Denmark’s Mette Frederiksen Backs EU Migrant Return Hubs

Denmark and 18 other EU states plan to open offshore deportation 'return hubs' by 2027 under a new 2026 regulation that speeds up migrant removals.

Key Takeaways
  • Denmark leads a coalition aiming to operationalize offshore return hubs within the next year.
  • A new EU Return Regulation permits detention for twenty-four months to prevent migrant flight risks.
  • The policy seeks to double current deportation rates which currently sit below thirty percent.

(DENMARK) — Prime Minister Mette Frederiksen said the European Union could see its first deportation centers outside the bloc operational within the next year, positioning Denmark at the forefront of a push to offshore migrant removals to non-EU countries.

Frederiksen said a “coalition of the willing” among EU member states is working with the European Commission to secure funding for the facilities, known as “return hubs,” which would process and remove migrants who have no legal right to remain in Europe.

Denmark’s Mette Frederiksen Backs EU Migrant Return Hubs
Denmark’s Mette Frederiksen Backs EU Migrant Return Hubs

“In 2026-27, we will see the first return hub outside [Europe]. I think we will be able to do it within the next year,” Frederiksen said on June 23, 2026.

Her announcement follows a landmark vote in the European Parliament on June 17, 2026, when lawmakers approved a new Return Regulation that reshapes the bloc’s deportation framework and clears a legislative path for the hubs to operate.

EU Commissioner for Internal Affairs Magnus Brunner hailed the regulation as a necessary step to restore order following the vote. “This regulation tells everybody that it is us and not the smugglers deciding who can stay in the European Union and who must leave,” Brunner said.

Malik Azmani, a Dutch MEP who served as lead rapporteur on the bill, championed its passage the same day. “Today Europe delivered. People rightly expect that those with no right to stay return to their countries of origin,” Azmani said.
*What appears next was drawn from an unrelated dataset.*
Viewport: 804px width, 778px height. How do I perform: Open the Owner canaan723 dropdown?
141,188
A total of 19 EU member states, led by Denmark and Italy, signed an open letter in June 2026 backing the creation of offshore return hubs. The coalition represents a critical mass within the 27-member bloc and signals that the once-taboo concept of outsourcing migration management has moved into the political mainstream.

Drawing on Italy’s 2024 agreement with Albania, the plan builds on the first functioning migrant centers established outside the EU for processing asylum seekers. That deal served as a proof of concept that migrant processing could occur beyond EU territory, though return hubs would focus on deportation rather than asylum applications.
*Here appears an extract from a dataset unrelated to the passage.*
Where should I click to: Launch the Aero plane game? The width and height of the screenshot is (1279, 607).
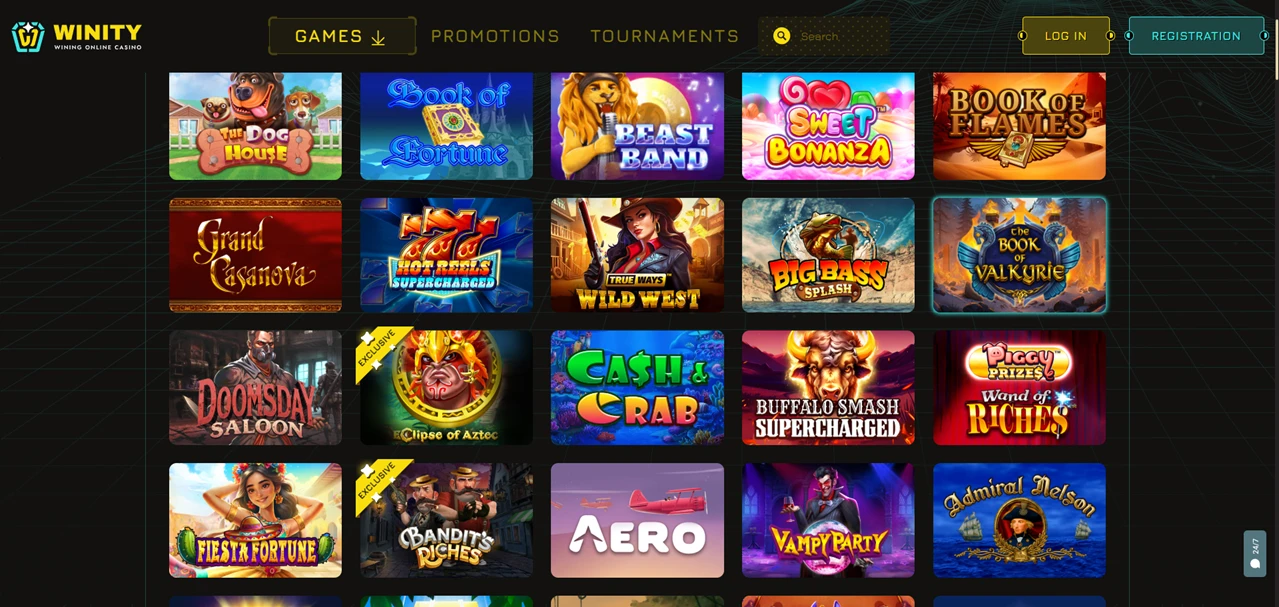(637, 520)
Official EU data shows that less than 30% of people ordered to leave the bloc actually return to their country of origin. The new policy aims to double that rate by removing logistical and legal barriers that have historically slowed deportations.
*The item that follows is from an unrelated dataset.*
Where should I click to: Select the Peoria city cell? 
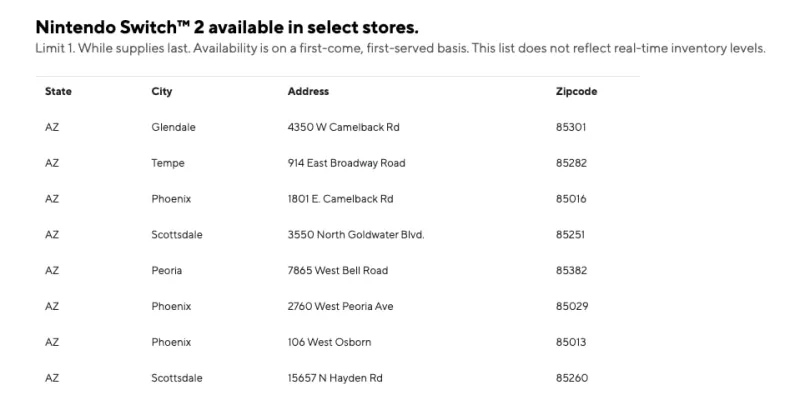(167, 271)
Under the Return Regulation, detention of irregular migrants is permitted for up to 24 months, an increase from the previous 18-month maximum. The extended window is designed to prevent flight risks during the deportation process, particularly when returns involve third-country arrangements requiring diplomatic coordination.

Decades of European migration policy are being rewritten. Outsourcing migration processing to third countries was politically taboo for years, championed only by parties on the political fringe.

Electoral pressure from far-right and nationalist parties has changed that calculus. In Denmark, Germany, and the Netherlands, anti-immigration movements have drawn enough voter support to push centrist and left-leaning leaders toward harder lines on immigration.

Frederiksen, a Social Democrat, has built her domestic agenda around some of Europe’s strictest immigration policies. Her advocacy for return hubs extends that approach to the EU level, where she has aligned Denmark with Italy as a driving force behind the initiative.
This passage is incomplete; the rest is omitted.